Statistical differences between different conditions were assessed with two-tailed Student's t-test. All values are expressed as the mean ± SEM. Results were considered statistically significant at p < 0.05.

Quantitative Real-Time PCR

Total RNA, including small RNA fractions, was reverse transcribed with the TaqMan Advanced miRNA cDNA Synthesis Kit (Thermo Fisher Scientific, MA, USA) following the manufacturer's protocol. Real-time RT-PCR for the quantification of a set of miRNAs (miR-96-5p, miR-7-5p, miR-130b-3p, miR-192-5p, and miR-194-5p, plus an endogenous control miR-26a-5p) was carried out with TaqMan Advanced miRNA assays and TaqMan Fast Advanced Master mix (Thermo Fisher Scientific, MA, USA). Real-time PCR amplification reactions were performed in 20 μl of final volume on a CFX96 System (Biorad Laboratories, CA, USA). Normalization was performed on the endogenous control miR-26a-5p, which has been found highly and equally expressed in microarray data.

In situ Hybridization

In situ hybridization for miR-96-5p and FoxO1 was performed on 6 μm paraffin sections with probes using double or single FAM-labeled locked nucleic acid (LNA) according to the manufacturer's instructions (Exiqon). Briefly, FFPE sections were deparaffinized in xylene and then rehydrated through an ethanol dilution series (from 100 to 70%). Then, sections were treated with Proteinase K at 37°C for 15 min and then washed with PBS. Labeled probes for miR-96-5p and FoxO1 were denatured at 90°C for 4 min. Slides were incubated with the diluted probes in hybridization buffer at 57°C for 1 h. Stringent washes were performed with 5X saline sodium citrate (SSC), 1X SSC, and 0.2 SSC buffers at 57°C for 5 min. Slides were washed in PBS and mounted in medium containing DAPI (4′, 6-diamidino-2-phenylindole dihydrochloride) (Thermo Fisher Scientific). Fluorescent images of FAM and DAPI were taken at 488 and 358 nm, respectively, on a Nikon Eclipse Ti2 microscope (Nikon, Tokyo, Japan). Scramble probe was used as a negative control, and β-actin as positive control.

IHC and IHC Evaluation

IHC analysis for FoxO1 protein was performed in the FFPE of 90 patients with NETs. Tumor sections of 4 μm were freshly cut and dried at 60°C for 30 min. IHC analysis was carried out in sections after deparaffinization for 30 min and then rehydration in grades of alcohol. Antigen retrieval was performed at 90°C for 20 min with Tris-borate-EDTA Buffer. To assess the FoxO1 staining employed for the present study, antibodies (clone EP927Y, Abcam, at 1:250 dilution) were evaluated on the NETs, using an automated autostainer (cat. K5007, Dako, Glostrup, Denmark). The Real Envision DAB Substrate Kit (DAKO) was used according to the manufacturer's instructions. FoxO1 expression was scored for all staining patterns, according to both the staining intensity and the percentage of positively stained cells, by two independent, blinded pathologists. The proportion of FoxO1-positive cells was estimated as the percentage of total tumor cells; tumor cells typically showed cytoplasmatic staining with a variable nuclear staining component. FoxO1 expression was scored as 0: (no staining) negative; 1: weak expression, but weaker than the positive control, staining in <5% of tumor cells; 2: moderate expression in > 5% of tumor cells; and 3: strong more than positive control staining in >5% of the tumor cells. For data assessment, our cases were considered positive for FoxO1 expression only if they had scores of 2+ or 3+.

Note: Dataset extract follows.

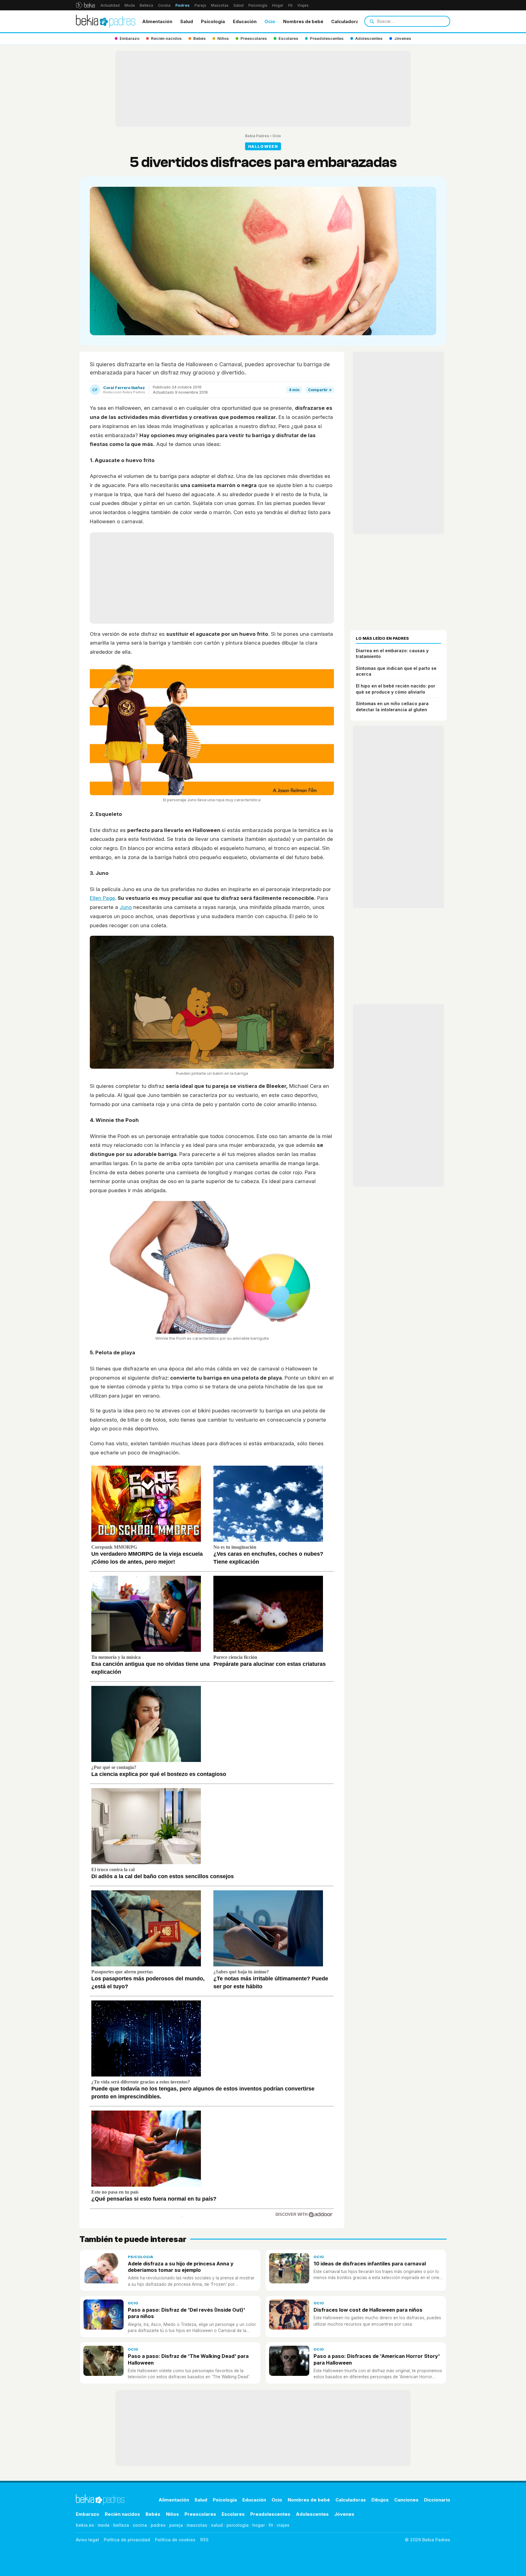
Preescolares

Ki67 IHC was carried out again on all cases on paraffin-embedded sections using an Ab anti-Ki67 diluted 1:100 (Mib-1; DAKO) following the manufacturer's instructions. All cases were reviewed and re-evaluated and then assigned a precise proliferation index number that encompassed the amplitude limit of the 2010/2017 WHO range.

Results

Clinicopathologic Features

Table 1 summarizes the main clinicopathological characteristics of the 90 patients enrolled in the study. Median age of patients was 62.7 years (range: 20–93): 42 females (47%) and 48 males (53%). The most common primary site in our cohort of GEP-NET patients was the stomach (27.78%), followed by the small intestine (26.67%), liver (14.4%), pancreas (12.2%), colon-rectum (7.78%), appendix (7.78%), and gallbladder (3.33%). According to 2010/2017 WHO, the 90 cases analyzed were classified as follows: 62 grade 1 (68.89%), 12 grade 2 (13.33%), and 16 grade 3 (17.78%) Lymph node metastases and visceral peritoneum invasion were observed in 3 (2.7%) NET G1 (head of the pancreas and ileum). Curative treatments, such as surgery or endoscopic resection, were performed in 72.9% of patients (n = 81).

miRNA Expression Profile in Patients With GEP-NETs

The role of miRNA expression in GEP-NETs tumor grades has not been well-explored. In order to determine whether the analysis of miRNA expression profiles may discriminate between the 3 GEP-NETs tumor grades, we performed miRNA global expression profile in 18 GEP-NETs patients (7 G1, 5 G2, and 6 G3).

Differential expression analysis (FDR ≤ 0.05 and fold change threshold >2) between G3 vs. G1 patients identified 113 deregulated miRNAs (72 upregulated and 41 downregulated), instead the comparison between patients with grading G3 (poorly differentiated NETs) vs. G1 and G2 (well-differentiated NETs) showed 56 deregulated miRNAs (44 upregulated and 12 downregulated) (Supplementary Table 1). Surprisingly, there were significant differences in miRNAs expression between G1 and G2 NETs patients (50 deregulated miRNAs, 25 upregulated, and 25 downregulated). Unsupervised hierarchical clustering analysis generated a tree showing two clearly separated groups, one for G1 and G2 and the other one for G3 patients (Figure 1A). Principal component analysis (PCA) further confirmed this separation (Figure 1B).

FIGURE 1

Figure 1. Unsupervised hierarchical clustering and principal component analysis (PCA) of 18 GEP-NETs patients by miRNAs expression profiles. (A) Hierarchical clustering using the 56 significantly deregulated miRNAs (FDR ≤ 0.05 and fold change threshold >2) discriminating patients with grading G3 (poorly differentiated NETs) vs. G1 and G2 (well-differentiated NETs) analyzed by microarray. Each column represents a sample and each row a miRNA. Red color indicates high expression and green low expression, according to the legend at the top. miRNA symbols are specified on the right side. Based on miRNA expression, we identified two principal clusters. (B) PCA based on the expression of differentially expressed miRNA in all samples. PCA displayed evident clustering and confirmed the separation between poorly differentiated NETs and well-differentiated NETs.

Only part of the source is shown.